The argument voiced by challengers in Louisiana is that it is unconstitutional "for a medical director to be making quasi-judicial decisions." According to press reports, the foundation of arguments against the process, at least in part, centered on the qualifications of the medical director generally, not necessarily the current official serving in that capacity. 

According to WorkCompCentral on March 8, 2017, the challengers raised as illustration that the current director is an internist. In this case, the challengers argue, that physician is "making decisions about whether a neurosurgeon's recommendation is going to be reviewed." In other words, should one specialty be reviewing the conclusions of some other specialty and making decisions about medical care? One might argue that the internist in this example is far better qualified for such a decision than a lawyer who has become a judge. Internists are not neurosurgeons, but neither are lawyers.

I am reminded of a series of television ads a few years back in which people injected themselves into the solving of various urgencies. Asked about their individual qualifications, they would deny education or experience, but assure their expertise by explaining the great night's sleep they had the night before at the advertiser's hotel: "no, I am not a doctor, but I did stay at a _______ hotel last night." It was a catchy ad and garnered significant quotation in pop culture and on the lecture circuit. Are we similarly saying "no, I am not a doctor, but I did go to law school?"

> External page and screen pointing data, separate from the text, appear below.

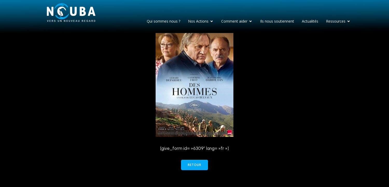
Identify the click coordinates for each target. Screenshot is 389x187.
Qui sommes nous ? (163, 21)
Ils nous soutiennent (277, 21)
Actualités (310, 21)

In this regard, there will be those who may perceive parallels with the current Florida statute and the delegation of judicial decisions, in part, to expert medical advisers. See Not with a Bang, but with a Whimper.

In Louisiana the medical decisions are made by a physician employed by the state. An independent physician with no interest in the outcome of the litigation, much like the independent judge. Of course the medical director cannot be a specialist in all fields of medicine, but she/he is a medical doctor with expertise in medicine that a judge lacks. The Louisiana challengers and trial Judge Donald Johnson conclude that lawyers/judges with no medical training have superior qualifications to make medical decisions. It is curious that they fault the qualifications of a particular physician and advocate that determinations should instead come from officials with absolutely no medical training or background.

The Florida EMA process is similar. Though there is no state official "medical director," the legislature has concluded that medical disputes shall be resolved by medical doctors. The law mandates the appointment of an EMA for any dispute. But, in a dispute between two neurosurgeons, a Florida judge could appoint an internist. In a dispute between an internist and orthopedic surgeon, the Florida judge could appoint a neurologist. The Florida judge can appoint any physician that the Judge deems appropriate. And, upon what evidence should such a selection be based? Should the testimony of the two disagreeing experts be considered? What if they disagree on what specialty should break the disagreement, must an EMA be appointed to choose the expertise of the EMA? Herman Melville once said "of all the preposterous assumptions of humanity. . . ."

These recent developments in Louisiana are interesting. The perspectives on the appropriate roles for lawyers, judges and doctors are fascinating. There will be ongoing debate. But, the Louisiana OWC is appealing Judge Johnson's decision. I suspect it will be a year before we learn of the ultimate outcome, and somewhat suspect that the brevity of his "judgment" bodes ill for the challengers. Because the judgment provides little in the way of factual findings and explanation, further analysis of probabilities is futile. Only time will tell.

Whether Florida will face similar challenges to its EMA statute likewise remains to be seen. Doctors know nothing of due process and weighing of evidence. Perhaps lawyers and judges likewise know nothing of medicine. In the end, perhaps there is no perfect solution and we will collectively conclude that our flawed (from whatever perspectives) solutions are somehow the best of uniformly imperfect alternatives? Perhaps constitutionality comes down to something less than perfection?